+++ DATA FOR THIS TASK +++

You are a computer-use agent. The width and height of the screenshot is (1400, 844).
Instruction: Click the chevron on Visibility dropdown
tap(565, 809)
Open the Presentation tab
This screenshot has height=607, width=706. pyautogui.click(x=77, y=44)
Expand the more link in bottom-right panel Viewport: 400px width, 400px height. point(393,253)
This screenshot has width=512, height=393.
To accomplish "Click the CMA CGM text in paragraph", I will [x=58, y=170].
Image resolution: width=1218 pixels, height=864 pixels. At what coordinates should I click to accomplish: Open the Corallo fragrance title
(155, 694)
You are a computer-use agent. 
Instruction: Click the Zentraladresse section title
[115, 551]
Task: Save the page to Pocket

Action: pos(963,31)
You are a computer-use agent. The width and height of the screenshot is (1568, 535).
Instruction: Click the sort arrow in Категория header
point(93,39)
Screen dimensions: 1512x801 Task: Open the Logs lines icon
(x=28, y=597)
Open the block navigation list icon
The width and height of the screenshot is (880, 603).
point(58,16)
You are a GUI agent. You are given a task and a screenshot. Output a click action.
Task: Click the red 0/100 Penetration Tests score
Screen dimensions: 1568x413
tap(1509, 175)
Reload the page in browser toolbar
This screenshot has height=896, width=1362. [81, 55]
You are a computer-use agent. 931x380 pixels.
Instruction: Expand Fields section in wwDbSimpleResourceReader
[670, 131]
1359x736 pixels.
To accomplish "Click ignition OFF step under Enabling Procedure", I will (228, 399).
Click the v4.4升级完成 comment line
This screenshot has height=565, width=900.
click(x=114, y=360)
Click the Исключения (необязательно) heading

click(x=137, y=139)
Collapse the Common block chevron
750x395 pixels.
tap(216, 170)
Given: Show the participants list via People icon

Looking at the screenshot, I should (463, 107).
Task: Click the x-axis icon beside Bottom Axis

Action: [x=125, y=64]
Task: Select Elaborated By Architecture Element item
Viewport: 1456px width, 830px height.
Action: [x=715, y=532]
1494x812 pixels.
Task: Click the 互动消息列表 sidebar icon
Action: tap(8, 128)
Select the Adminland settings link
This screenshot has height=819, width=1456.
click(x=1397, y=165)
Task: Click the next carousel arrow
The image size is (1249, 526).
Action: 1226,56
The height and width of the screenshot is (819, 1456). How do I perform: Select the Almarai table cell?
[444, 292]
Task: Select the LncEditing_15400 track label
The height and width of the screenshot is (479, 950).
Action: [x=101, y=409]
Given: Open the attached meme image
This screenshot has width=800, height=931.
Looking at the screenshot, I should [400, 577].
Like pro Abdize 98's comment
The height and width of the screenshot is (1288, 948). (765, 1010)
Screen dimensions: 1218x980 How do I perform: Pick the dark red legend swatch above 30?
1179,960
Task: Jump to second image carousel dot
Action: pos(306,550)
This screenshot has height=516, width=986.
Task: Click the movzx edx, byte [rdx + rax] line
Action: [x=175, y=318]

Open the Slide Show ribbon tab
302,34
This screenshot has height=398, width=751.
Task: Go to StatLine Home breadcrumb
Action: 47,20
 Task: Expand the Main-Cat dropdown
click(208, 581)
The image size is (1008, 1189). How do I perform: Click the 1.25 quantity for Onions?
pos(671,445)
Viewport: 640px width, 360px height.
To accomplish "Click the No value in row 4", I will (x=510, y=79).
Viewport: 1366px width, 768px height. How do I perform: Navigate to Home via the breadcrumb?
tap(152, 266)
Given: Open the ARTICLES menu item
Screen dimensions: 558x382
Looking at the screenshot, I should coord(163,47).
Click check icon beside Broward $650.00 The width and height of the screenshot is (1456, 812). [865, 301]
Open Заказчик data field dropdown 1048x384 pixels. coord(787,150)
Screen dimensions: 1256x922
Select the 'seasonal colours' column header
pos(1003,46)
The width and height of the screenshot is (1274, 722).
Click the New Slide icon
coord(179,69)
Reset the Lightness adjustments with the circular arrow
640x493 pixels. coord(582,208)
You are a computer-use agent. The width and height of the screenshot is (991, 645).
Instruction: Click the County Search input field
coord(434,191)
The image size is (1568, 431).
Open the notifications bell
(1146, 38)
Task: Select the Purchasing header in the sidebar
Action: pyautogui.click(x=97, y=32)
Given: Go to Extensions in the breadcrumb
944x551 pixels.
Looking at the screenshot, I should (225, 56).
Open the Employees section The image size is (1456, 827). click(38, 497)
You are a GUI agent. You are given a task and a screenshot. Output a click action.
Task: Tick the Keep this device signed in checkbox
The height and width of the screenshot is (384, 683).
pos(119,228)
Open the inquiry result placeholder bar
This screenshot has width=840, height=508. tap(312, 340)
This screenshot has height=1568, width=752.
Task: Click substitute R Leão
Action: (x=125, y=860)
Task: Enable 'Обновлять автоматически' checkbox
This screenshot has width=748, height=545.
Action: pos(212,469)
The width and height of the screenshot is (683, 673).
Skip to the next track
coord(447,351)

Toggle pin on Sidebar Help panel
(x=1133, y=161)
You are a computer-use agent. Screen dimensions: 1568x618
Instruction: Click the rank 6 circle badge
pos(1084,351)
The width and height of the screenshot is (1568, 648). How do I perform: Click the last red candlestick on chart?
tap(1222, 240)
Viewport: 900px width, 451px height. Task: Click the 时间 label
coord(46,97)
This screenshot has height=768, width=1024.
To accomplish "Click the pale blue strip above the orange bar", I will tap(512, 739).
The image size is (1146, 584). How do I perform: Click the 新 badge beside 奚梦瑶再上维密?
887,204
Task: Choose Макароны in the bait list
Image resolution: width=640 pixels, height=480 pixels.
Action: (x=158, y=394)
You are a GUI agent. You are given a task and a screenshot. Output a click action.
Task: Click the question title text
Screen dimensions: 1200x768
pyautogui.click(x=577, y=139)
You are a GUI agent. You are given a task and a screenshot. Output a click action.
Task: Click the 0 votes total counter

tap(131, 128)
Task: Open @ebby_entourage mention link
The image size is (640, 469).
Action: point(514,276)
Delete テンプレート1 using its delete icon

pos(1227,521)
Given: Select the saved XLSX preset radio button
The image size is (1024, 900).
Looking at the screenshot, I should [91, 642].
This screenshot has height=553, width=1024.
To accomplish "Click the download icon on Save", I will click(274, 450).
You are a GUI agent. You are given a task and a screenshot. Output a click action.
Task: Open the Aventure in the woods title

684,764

+++

Set down each entry again, unchanged.

You are a computer-use agent. The width and height of the screenshot is (1400, 844).
Instruction: Click the chevron on Visibility dropdown
tap(565, 809)
Open the Presentation tab
This screenshot has height=607, width=706. pyautogui.click(x=77, y=44)
Expand the more link in bottom-right panel Viewport: 400px width, 400px height. point(393,253)
This screenshot has width=512, height=393.
To accomplish "Click the CMA CGM text in paragraph", I will [x=58, y=170].
Image resolution: width=1218 pixels, height=864 pixels. At what coordinates should I click to accomplish: Open the Corallo fragrance title
(155, 694)
You are a computer-use agent. 
Instruction: Click the Zentraladresse section title
[115, 551]
Task: Save the page to Pocket

Action: pos(963,31)
You are a computer-use agent. The width and height of the screenshot is (1568, 535).
Instruction: Click the sort arrow in Категория header
point(93,39)
Screen dimensions: 1512x801 Task: Open the Logs lines icon
(x=28, y=597)
Open the block navigation list icon
The width and height of the screenshot is (880, 603).
point(58,16)
You are a GUI agent. You are given a task and a screenshot. Output a click action.
Task: Click the red 0/100 Penetration Tests score
Screen dimensions: 1568x413
tap(1509, 175)
Reload the page in browser toolbar
This screenshot has height=896, width=1362. [81, 55]
You are a computer-use agent. 931x380 pixels.
Instruction: Expand Fields section in wwDbSimpleResourceReader
[670, 131]
1359x736 pixels.
To accomplish "Click ignition OFF step under Enabling Procedure", I will (228, 399).
Click the v4.4升级完成 comment line
This screenshot has height=565, width=900.
click(x=114, y=360)
Click the Исключения (необязательно) heading

click(x=137, y=139)
Collapse the Common block chevron
750x395 pixels.
tap(216, 170)
Given: Show the participants list via People icon

Looking at the screenshot, I should (463, 107).
Task: Click the x-axis icon beside Bottom Axis

Action: [x=125, y=64]
Task: Select Elaborated By Architecture Element item
Viewport: 1456px width, 830px height.
Action: [x=715, y=532]
1494x812 pixels.
Task: Click the 互动消息列表 sidebar icon
Action: tap(8, 128)
Select the Adminland settings link
This screenshot has height=819, width=1456.
click(x=1397, y=165)
Task: Click the next carousel arrow
The image size is (1249, 526).
Action: 1226,56
The height and width of the screenshot is (819, 1456). How do I perform: Select the Almarai table cell?
[444, 292]
Task: Select the LncEditing_15400 track label
The height and width of the screenshot is (479, 950).
Action: [x=101, y=409]
Given: Open the attached meme image
This screenshot has width=800, height=931.
Looking at the screenshot, I should [400, 577].
Like pro Abdize 98's comment
The height and width of the screenshot is (1288, 948). (765, 1010)
Screen dimensions: 1218x980 How do I perform: Pick the dark red legend swatch above 30?
1179,960
Task: Jump to second image carousel dot
Action: pos(306,550)
This screenshot has height=516, width=986.
Task: Click the movzx edx, byte [rdx + rax] line
Action: [x=175, y=318]

Open the Slide Show ribbon tab
302,34
This screenshot has height=398, width=751.
Task: Go to StatLine Home breadcrumb
Action: 47,20
 Task: Expand the Main-Cat dropdown
click(208, 581)
The image size is (1008, 1189). How do I perform: Click the 1.25 quantity for Onions?
pos(671,445)
Viewport: 640px width, 360px height.
To accomplish "Click the No value in row 4", I will (x=510, y=79).
Viewport: 1366px width, 768px height. How do I perform: Navigate to Home via the breadcrumb?
tap(152, 266)
Given: Open the ARTICLES menu item
Screen dimensions: 558x382
Looking at the screenshot, I should coord(163,47).
Click check icon beside Broward $650.00 The width and height of the screenshot is (1456, 812). [865, 301]
Open Заказчик data field dropdown 1048x384 pixels. coord(787,150)
Screen dimensions: 1256x922
Select the 'seasonal colours' column header
pos(1003,46)
The width and height of the screenshot is (1274, 722).
Click the New Slide icon
coord(179,69)
Reset the Lightness adjustments with the circular arrow
640x493 pixels. coord(582,208)
You are a computer-use agent. The width and height of the screenshot is (991, 645).
Instruction: Click the County Search input field
coord(434,191)
The image size is (1568, 431).
Open the notifications bell
(1146, 38)
Task: Select the Purchasing header in the sidebar
Action: pyautogui.click(x=97, y=32)
Given: Go to Extensions in the breadcrumb
944x551 pixels.
Looking at the screenshot, I should (225, 56).
Open the Employees section The image size is (1456, 827). click(38, 497)
You are a GUI agent. You are given a task and a screenshot. Output a click action.
Task: Tick the Keep this device signed in checkbox
The height and width of the screenshot is (384, 683).
pos(119,228)
Open the inquiry result placeholder bar
This screenshot has width=840, height=508. tap(312, 340)
This screenshot has height=1568, width=752.
Task: Click substitute R Leão
Action: (x=125, y=860)
Task: Enable 'Обновлять автоматически' checkbox
This screenshot has width=748, height=545.
Action: pos(212,469)
The width and height of the screenshot is (683, 673).
Skip to the next track
coord(447,351)

Toggle pin on Sidebar Help panel
(x=1133, y=161)
You are a computer-use agent. Screen dimensions: 1568x618
Instruction: Click the rank 6 circle badge
pos(1084,351)
The width and height of the screenshot is (1568, 648). How do I perform: Click the last red candlestick on chart?
tap(1222, 240)
Viewport: 900px width, 451px height. Task: Click the 时间 label
coord(46,97)
This screenshot has height=768, width=1024.
To accomplish "Click the pale blue strip above the orange bar", I will tap(512, 739).
The image size is (1146, 584). How do I perform: Click the 新 badge beside 奚梦瑶再上维密?
887,204
Task: Choose Макароны in the bait list
Image resolution: width=640 pixels, height=480 pixels.
Action: (x=158, y=394)
You are a GUI agent. You are given a task and a screenshot. Output a click action.
Task: Click the question title text
Screen dimensions: 1200x768
pyautogui.click(x=577, y=139)
You are a GUI agent. You are given a task and a screenshot. Output a click action.
Task: Click the 0 votes total counter

tap(131, 128)
Task: Open @ebby_entourage mention link
The image size is (640, 469).
Action: point(514,276)
Delete テンプレート1 using its delete icon

pos(1227,521)
Given: Select the saved XLSX preset radio button
The image size is (1024, 900).
Looking at the screenshot, I should [91, 642].
This screenshot has height=553, width=1024.
To accomplish "Click the download icon on Save", I will click(274, 450).
You are a GUI agent. You are given a task and a screenshot. Output a click action.
Task: Open the Aventure in the woods title

684,764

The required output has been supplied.